TASK. Print out the entries exactly, and include each one.

[Saved entries]

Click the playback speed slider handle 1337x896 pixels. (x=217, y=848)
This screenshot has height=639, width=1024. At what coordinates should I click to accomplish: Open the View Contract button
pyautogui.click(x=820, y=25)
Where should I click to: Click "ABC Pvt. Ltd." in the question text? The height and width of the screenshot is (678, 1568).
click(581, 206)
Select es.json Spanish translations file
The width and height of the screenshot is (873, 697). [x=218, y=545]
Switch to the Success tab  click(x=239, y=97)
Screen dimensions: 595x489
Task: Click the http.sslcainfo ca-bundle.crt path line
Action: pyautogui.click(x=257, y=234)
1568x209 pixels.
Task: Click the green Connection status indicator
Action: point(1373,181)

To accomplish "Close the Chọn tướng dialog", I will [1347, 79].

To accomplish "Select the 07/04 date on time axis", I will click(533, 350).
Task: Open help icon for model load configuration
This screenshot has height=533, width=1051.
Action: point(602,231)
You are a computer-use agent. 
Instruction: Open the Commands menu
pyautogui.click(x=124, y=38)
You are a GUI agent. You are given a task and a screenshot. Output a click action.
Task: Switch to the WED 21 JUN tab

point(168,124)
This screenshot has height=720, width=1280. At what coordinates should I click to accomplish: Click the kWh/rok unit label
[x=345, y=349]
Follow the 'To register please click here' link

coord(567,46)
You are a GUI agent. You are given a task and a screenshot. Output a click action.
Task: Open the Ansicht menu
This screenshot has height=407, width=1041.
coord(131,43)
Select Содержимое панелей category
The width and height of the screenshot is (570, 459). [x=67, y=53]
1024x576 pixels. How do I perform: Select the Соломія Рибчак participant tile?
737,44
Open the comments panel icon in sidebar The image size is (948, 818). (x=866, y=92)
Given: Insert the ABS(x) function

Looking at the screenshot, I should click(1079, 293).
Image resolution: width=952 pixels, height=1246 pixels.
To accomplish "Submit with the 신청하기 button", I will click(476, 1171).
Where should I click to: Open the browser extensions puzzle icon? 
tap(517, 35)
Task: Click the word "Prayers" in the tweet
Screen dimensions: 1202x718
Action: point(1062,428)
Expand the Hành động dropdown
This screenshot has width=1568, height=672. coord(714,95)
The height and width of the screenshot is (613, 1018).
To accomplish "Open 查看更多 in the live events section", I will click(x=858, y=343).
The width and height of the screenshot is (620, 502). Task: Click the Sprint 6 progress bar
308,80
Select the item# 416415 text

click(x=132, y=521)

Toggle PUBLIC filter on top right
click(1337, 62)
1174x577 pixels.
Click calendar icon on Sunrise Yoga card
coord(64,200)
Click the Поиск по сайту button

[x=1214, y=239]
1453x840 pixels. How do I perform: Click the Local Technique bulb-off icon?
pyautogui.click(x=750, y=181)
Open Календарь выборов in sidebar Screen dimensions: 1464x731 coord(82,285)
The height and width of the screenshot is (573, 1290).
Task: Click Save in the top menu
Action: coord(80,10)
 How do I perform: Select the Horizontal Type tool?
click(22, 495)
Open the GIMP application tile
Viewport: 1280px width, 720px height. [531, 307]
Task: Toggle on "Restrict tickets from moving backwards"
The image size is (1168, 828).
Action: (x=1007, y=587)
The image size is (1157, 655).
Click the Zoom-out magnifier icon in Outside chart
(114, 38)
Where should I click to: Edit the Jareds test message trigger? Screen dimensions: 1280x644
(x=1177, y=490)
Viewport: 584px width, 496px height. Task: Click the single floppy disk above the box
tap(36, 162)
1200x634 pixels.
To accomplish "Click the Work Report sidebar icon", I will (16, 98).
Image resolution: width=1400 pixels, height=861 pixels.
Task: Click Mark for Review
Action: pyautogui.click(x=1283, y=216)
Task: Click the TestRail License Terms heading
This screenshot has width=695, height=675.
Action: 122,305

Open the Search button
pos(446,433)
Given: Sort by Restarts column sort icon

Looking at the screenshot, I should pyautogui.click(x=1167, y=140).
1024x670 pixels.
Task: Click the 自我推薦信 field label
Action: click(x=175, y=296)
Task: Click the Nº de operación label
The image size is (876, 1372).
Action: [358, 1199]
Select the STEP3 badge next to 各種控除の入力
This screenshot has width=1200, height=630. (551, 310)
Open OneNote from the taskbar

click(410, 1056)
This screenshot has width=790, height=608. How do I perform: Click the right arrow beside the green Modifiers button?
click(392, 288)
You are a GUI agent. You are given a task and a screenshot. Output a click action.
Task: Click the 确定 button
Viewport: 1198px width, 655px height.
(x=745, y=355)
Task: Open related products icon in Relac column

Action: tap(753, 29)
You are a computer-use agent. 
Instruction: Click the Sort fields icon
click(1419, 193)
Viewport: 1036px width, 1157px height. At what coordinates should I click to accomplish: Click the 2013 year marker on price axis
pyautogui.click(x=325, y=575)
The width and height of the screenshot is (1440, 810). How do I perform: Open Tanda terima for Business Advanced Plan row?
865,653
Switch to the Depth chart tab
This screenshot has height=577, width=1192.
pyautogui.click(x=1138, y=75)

RESPONSE BELOW.
Click the playback speed slider handle 1337x896 pixels. (x=217, y=848)
This screenshot has height=639, width=1024. At what coordinates should I click to accomplish: Open the View Contract button
pyautogui.click(x=820, y=25)
Where should I click to: Click "ABC Pvt. Ltd." in the question text? The height and width of the screenshot is (678, 1568).
click(581, 206)
Select es.json Spanish translations file
The width and height of the screenshot is (873, 697). [x=218, y=545]
Switch to the Success tab  click(x=239, y=97)
Screen dimensions: 595x489
Task: Click the http.sslcainfo ca-bundle.crt path line
Action: pyautogui.click(x=257, y=234)
1568x209 pixels.
Task: Click the green Connection status indicator
Action: point(1373,181)

To accomplish "Close the Chọn tướng dialog", I will [1347, 79].

To accomplish "Select the 07/04 date on time axis", I will click(533, 350).
Task: Open help icon for model load configuration
This screenshot has height=533, width=1051.
Action: point(602,231)
You are a computer-use agent. 
Instruction: Open the Commands menu
pyautogui.click(x=124, y=38)
You are a GUI agent. You are given a task and a screenshot. Output a click action.
Task: Switch to the WED 21 JUN tab

point(168,124)
This screenshot has height=720, width=1280. At what coordinates should I click to accomplish: Click the kWh/rok unit label
[x=345, y=349]
Follow the 'To register please click here' link

coord(567,46)
You are a GUI agent. You are given a task and a screenshot. Output a click action.
Task: Open the Ansicht menu
This screenshot has height=407, width=1041.
coord(131,43)
Select Содержимое панелей category
The width and height of the screenshot is (570, 459). [x=67, y=53]
1024x576 pixels. How do I perform: Select the Соломія Рибчак participant tile?
737,44
Open the comments panel icon in sidebar The image size is (948, 818). (x=866, y=92)
Given: Insert the ABS(x) function

Looking at the screenshot, I should click(1079, 293).
Image resolution: width=952 pixels, height=1246 pixels.
To accomplish "Submit with the 신청하기 button", I will click(476, 1171).
Where should I click to: Open the browser extensions puzzle icon? 
tap(517, 35)
Task: Click the word "Prayers" in the tweet
Screen dimensions: 1202x718
Action: point(1062,428)
Expand the Hành động dropdown
This screenshot has width=1568, height=672. coord(714,95)
The height and width of the screenshot is (613, 1018).
To accomplish "Open 查看更多 in the live events section", I will click(x=858, y=343).
The width and height of the screenshot is (620, 502). Task: Click the Sprint 6 progress bar
308,80
Select the item# 416415 text

click(x=132, y=521)

Toggle PUBLIC filter on top right
click(1337, 62)
1174x577 pixels.
Click calendar icon on Sunrise Yoga card
coord(64,200)
Click the Поиск по сайту button

[x=1214, y=239]
1453x840 pixels. How do I perform: Click the Local Technique bulb-off icon?
pyautogui.click(x=750, y=181)
Open Календарь выборов in sidebar Screen dimensions: 1464x731 coord(82,285)
The height and width of the screenshot is (573, 1290).
Task: Click Save in the top menu
Action: coord(80,10)
 How do I perform: Select the Horizontal Type tool?
click(22, 495)
Open the GIMP application tile
Viewport: 1280px width, 720px height. [531, 307]
Task: Toggle on "Restrict tickets from moving backwards"
The image size is (1168, 828).
Action: (x=1007, y=587)
The image size is (1157, 655).
Click the Zoom-out magnifier icon in Outside chart
(114, 38)
Where should I click to: Edit the Jareds test message trigger? Screen dimensions: 1280x644
(x=1177, y=490)
Viewport: 584px width, 496px height. Task: Click the single floppy disk above the box
tap(36, 162)
1200x634 pixels.
To accomplish "Click the Work Report sidebar icon", I will (16, 98).
Image resolution: width=1400 pixels, height=861 pixels.
Task: Click Mark for Review
Action: pyautogui.click(x=1283, y=216)
Task: Click the TestRail License Terms heading
This screenshot has width=695, height=675.
Action: 122,305

Open the Search button
pos(446,433)
Given: Sort by Restarts column sort icon

Looking at the screenshot, I should pyautogui.click(x=1167, y=140).
1024x670 pixels.
Task: Click the 自我推薦信 field label
Action: click(x=175, y=296)
Task: Click the Nº de operación label
The image size is (876, 1372).
Action: [358, 1199]
Select the STEP3 badge next to 各種控除の入力
This screenshot has width=1200, height=630. (551, 310)
Open OneNote from the taskbar

click(410, 1056)
This screenshot has width=790, height=608. How do I perform: Click the right arrow beside the green Modifiers button?
click(392, 288)
You are a GUI agent. You are given a task and a screenshot. Output a click action.
Task: Click the 确定 button
Viewport: 1198px width, 655px height.
(x=745, y=355)
Task: Open related products icon in Relac column

Action: tap(753, 29)
You are a computer-use agent. 
Instruction: Click the Sort fields icon
click(1419, 193)
Viewport: 1036px width, 1157px height. At what coordinates should I click to accomplish: Click the 2013 year marker on price axis
pyautogui.click(x=325, y=575)
The width and height of the screenshot is (1440, 810). How do I perform: Open Tanda terima for Business Advanced Plan row?
865,653
Switch to the Depth chart tab
This screenshot has height=577, width=1192.
pyautogui.click(x=1138, y=75)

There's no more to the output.